I met Channa Daswatte for the first time in September 2022. He was in Mumbai for a little engagement with ELLE DECOR India. My journalistic instinct kicked in and I asked him about his work and what we could see next. He mentioned a recent trip to Odisha, Chilika Lake, to be precise. “I’m restoring a palace there,” he said. I lit up. “I’m from Orissa,” I replied, and he smiled as if filing away a useful connection. And Channa, ever the teacher from that moment on, continued to tell me, “So did you know that Orissa and Sri Lanka have shared connections that go way back in time? A Kalinga princess was married to one of our princes, and a temple in Kandy holds Buddha’s tooth relic.”

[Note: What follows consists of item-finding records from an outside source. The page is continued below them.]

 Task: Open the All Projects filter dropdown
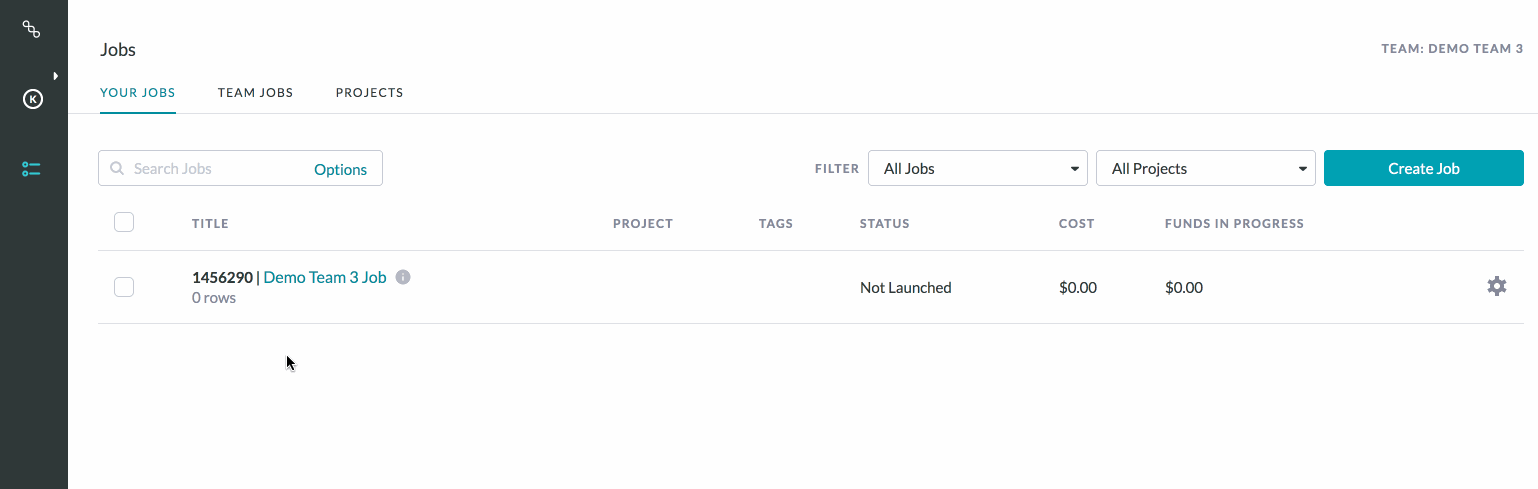click(x=1206, y=168)
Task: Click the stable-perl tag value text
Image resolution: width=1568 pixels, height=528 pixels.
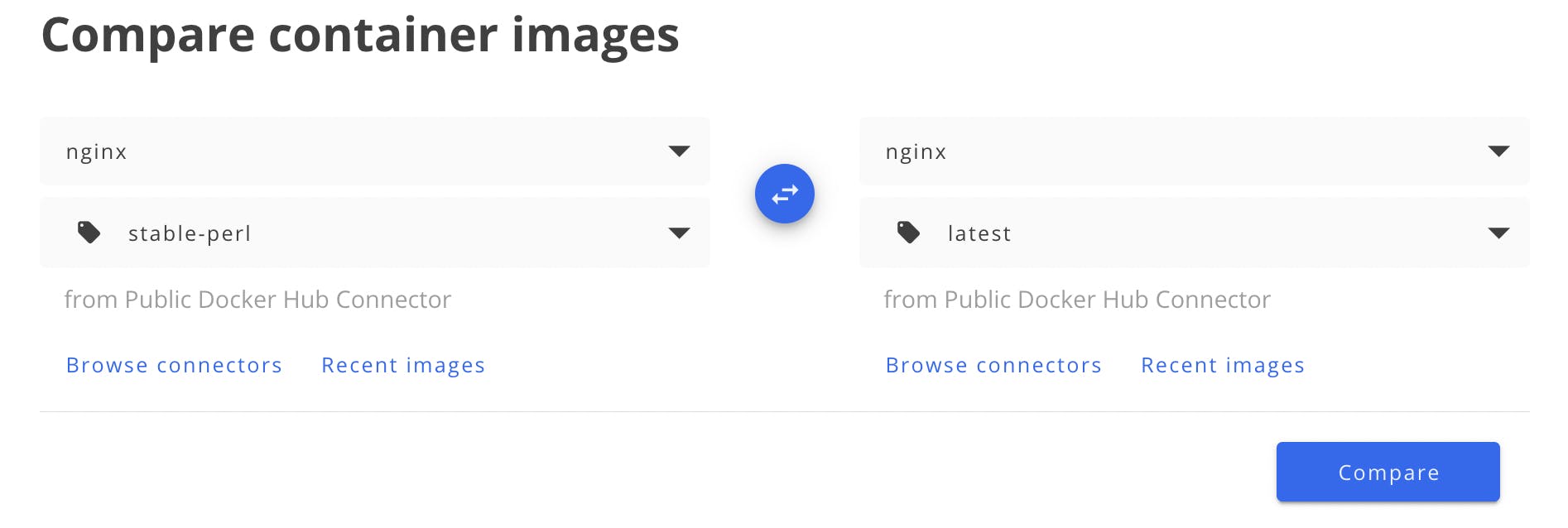Action: [x=190, y=233]
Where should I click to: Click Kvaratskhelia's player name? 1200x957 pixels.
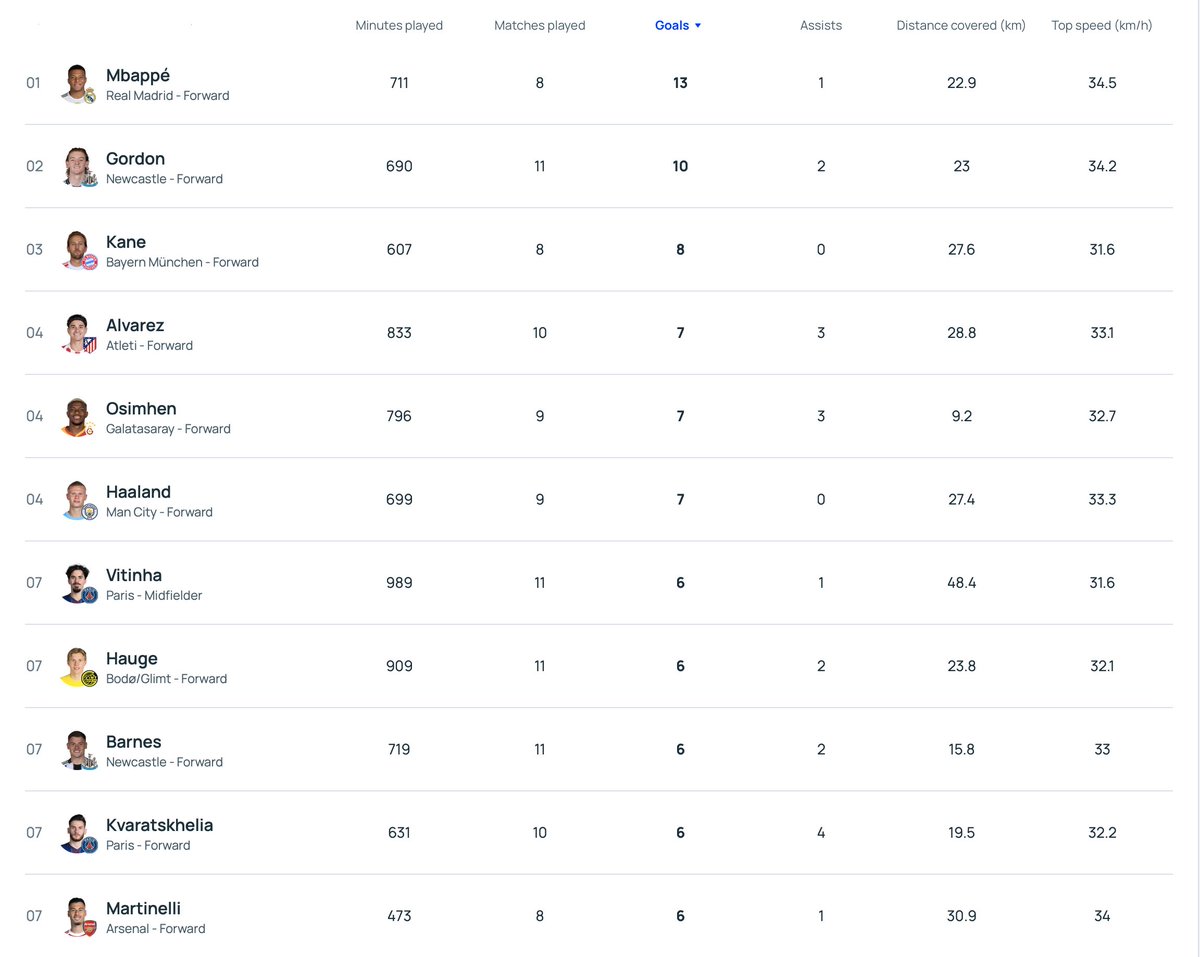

Three years later, in 2025, I finally made my way to Rambha Palace.
OBSESSION AND A DISMISSAL
Rambha’s story begins with a British obsession and a dismissal. In 1791–92, Thomas Snodgrass, then Collector of Ganjam under the East India Company, raised a country house on the banks of Chilika, employing European engineers alongside local craftsmen, and got himself sacked for spending public money too liberally. The Khallikote royals eventually bought the house. Over the next century the address hosted viceroys, reformers and writers; it was here that early meetings toward a separate Odisha province took shape, and later commissions (Phillip-Duff in 1924 and Simon in 1927 were received with ceremony. Rambha was a stage on which Odia identity found momentum.